═══ Excerpt provided
1

I'm trying to scrape & download csv files from a webpage with tons of csv's.

Code:

# Libraries
library(rvest)
library(httr)

# URL
url <- "http://data.gdeltproject.org/events/index.html"

# The csv's I want are from 14 through 378 (2018 year)
selector_nodes <- seq(from = 14, to = 378, by = 1)

# HTML read / rvest action
link <- url %>% 
  read_html() %>% 
  html_nodes(paste0("body > ul > li:nth-child(", (gdelt_nodes), ")> a")) %>% 
  html_attr("href")

I get this error:

 Error in xpath_search(x$node, x$doc, xpath = xpath, nsMap = ns, num_results = Inf) : 
   Expecting a single string value: [type=character; extent=365].

How do I tell it I want the nodes 14 to 378 correctly?

After I can get that assigned, I'm going to run a quick for loop and download all of the 2018 csv's.

Dave2e
  • 22,192
  • 18
  • 42
  • 50
papelr
  • 468
  • 1
  • 11
  • 42

1 Answers1

0

See the comments in the code for the step-by-step solution.

library(rvest)

# URL
url <- "http://data.gdeltproject.org/events/index.html"

# Read the page in once then attempt to process it.
page <- url %>% read_html() 

#extract the file list
filelist<-page %>% html_nodes("ul li a") %>% html_attr("href")

#filter for files from 2018
filelist<-filelist[grep("2018", filelist)]

#Loop would go here to download all of the pages
#pause between file downloads and then download a file
Sys.sleep(1)
download.file(paste0("http://data.gdeltproject.org/events/", filelist[1]), filelist[1])
Dave2e
  • 22,192
  • 18
  • 42
  • 50
══════
═══ Provided material
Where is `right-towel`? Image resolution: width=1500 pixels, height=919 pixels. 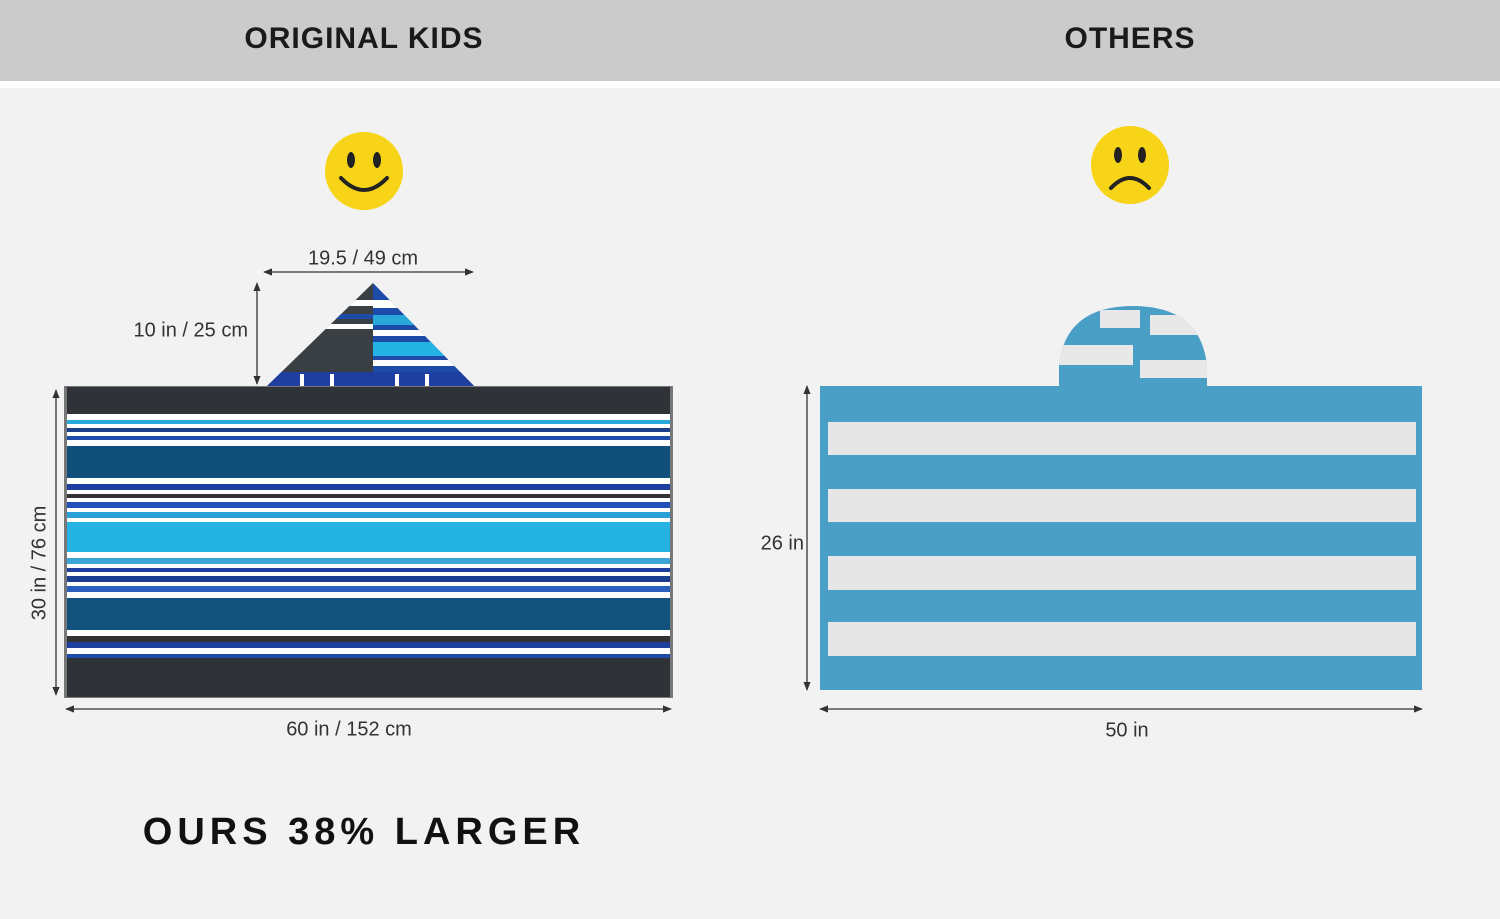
══════
- Problem:
Put this sentence from the forum thread on scraping CSV files with R into Spanish: "How do I tell it I want the nodes 14 to 378 correctly?"

- Exercise response:
¿Cómo le indico correctamente que quiero los nodos del 14 al 378?